On pourra, une fois de plus, se pencher sur l’intérêt des bouquins (prétendument) écrits par des people, mais lorsqu’il s’agit des mémoires de Jean-Paul Belmondo, on s’incline et on y va tranquille. Si on peut lire Born To Run, l’autobiographie de Bruce Springsteen, comme un roman américain, on peut aborder Mille vies valent mieux qu’une comme un roman français tant Belmondo incarne l’esprit d’un pays qui s’est beaucoup montré au cinéma. C’est aussi l’histoire d’un clown au regard allumé qui n’avait qu’une idée en tête: se faire remarquer. Et si possible du plus grand nombre. Il y arrivera en devenant l’acteur numéro un au box-office français, passant d’un univers à l’autre, à la fois héros mythique dans des films d’auteur d’anthologie et super-icône du cinéma populaire.

De Belmondo à Bebel

Élève au Conservatoire de Paris où il est plusieurs fois recalé au concours d’entrée, Belmondo à 18 ans, n’est pas toujours à la hauteur et fait l’expérience de l’échec. Pire, il fait l’expérience de son physique que l’on dit désagréable. Ce nez en patate, ces oreilles en feuilles de chou, ce sourire moqueur forment un tout auquel ses professeurs (malvoyants sans doute) ne trouvent aucun charme, allant jusqu’à affirmer qu’avec un tel gabarit il ne pourrait jamais tenir aucune actrice dans ses bras. Pour rappel, Belmondo a vécu une des histoires d’amour les plus glamour des années 60 avec Ursula Andress, et puis, dans les années 70, une autre, encore plus scintillante, avec Laura Antonelli – les deux n’étant quand   même pas les derniers des sex-symbols.

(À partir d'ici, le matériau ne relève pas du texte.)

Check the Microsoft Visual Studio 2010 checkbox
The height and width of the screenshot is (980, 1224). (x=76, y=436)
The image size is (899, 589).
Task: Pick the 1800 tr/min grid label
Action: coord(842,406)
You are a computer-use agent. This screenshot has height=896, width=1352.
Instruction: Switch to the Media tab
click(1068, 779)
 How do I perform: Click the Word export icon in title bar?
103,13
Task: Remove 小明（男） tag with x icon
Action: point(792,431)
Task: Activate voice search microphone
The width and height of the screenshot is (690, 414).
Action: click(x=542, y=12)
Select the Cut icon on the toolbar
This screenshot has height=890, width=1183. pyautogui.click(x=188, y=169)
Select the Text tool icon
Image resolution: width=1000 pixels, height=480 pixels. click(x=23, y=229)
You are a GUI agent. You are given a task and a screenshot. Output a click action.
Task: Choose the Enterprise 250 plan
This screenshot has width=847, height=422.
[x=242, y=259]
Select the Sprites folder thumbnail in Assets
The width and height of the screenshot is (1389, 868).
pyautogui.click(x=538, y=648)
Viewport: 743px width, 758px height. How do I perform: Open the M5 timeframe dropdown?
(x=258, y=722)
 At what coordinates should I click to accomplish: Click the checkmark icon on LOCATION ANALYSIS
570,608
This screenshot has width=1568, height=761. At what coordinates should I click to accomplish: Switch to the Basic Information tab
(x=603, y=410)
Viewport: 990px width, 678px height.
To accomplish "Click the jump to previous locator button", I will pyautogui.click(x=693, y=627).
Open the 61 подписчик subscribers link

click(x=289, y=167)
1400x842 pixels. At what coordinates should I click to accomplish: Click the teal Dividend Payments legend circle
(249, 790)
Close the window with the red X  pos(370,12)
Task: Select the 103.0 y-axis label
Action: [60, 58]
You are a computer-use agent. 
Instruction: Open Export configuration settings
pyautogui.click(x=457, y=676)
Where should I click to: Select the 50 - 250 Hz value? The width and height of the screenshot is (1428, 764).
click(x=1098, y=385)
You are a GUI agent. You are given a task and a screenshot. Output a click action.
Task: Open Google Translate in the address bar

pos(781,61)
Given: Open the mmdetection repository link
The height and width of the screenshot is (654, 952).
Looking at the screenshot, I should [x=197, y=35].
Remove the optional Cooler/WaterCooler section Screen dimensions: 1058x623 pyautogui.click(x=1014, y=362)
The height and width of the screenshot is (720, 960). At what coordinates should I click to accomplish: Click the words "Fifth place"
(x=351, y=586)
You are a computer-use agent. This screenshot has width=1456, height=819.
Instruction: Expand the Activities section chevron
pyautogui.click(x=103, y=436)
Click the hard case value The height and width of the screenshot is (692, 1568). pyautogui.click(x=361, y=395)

Le livre raconte comment l’indiscipline de Belmondo devient sa marque de fabrique, comment les pitreries dont il se rend responsable avec la complicité d’autres zozos de talent, Jean-Pierre Marielle en tête, imposent  un garçon qui traverse Paris en jeune tourbillon. Ses premiers rôles au théâtre sont suivis, en 1958, par une première figuration dans Sois belle et tais-toi, un film de Marc Allégret où il croise un autre débutant – un certain Alain Delon, lui aussi devenu un vrai morceau de France. Avec Delon, l’amitié n’est pas toujours idéale – Belmondo lui fera un procès pour avoir placé son nom devant le sien sur l’affiche de Borsalino – mais elle symbolise les deux faces d’une même pièce – celle de l’identité du cinéma français.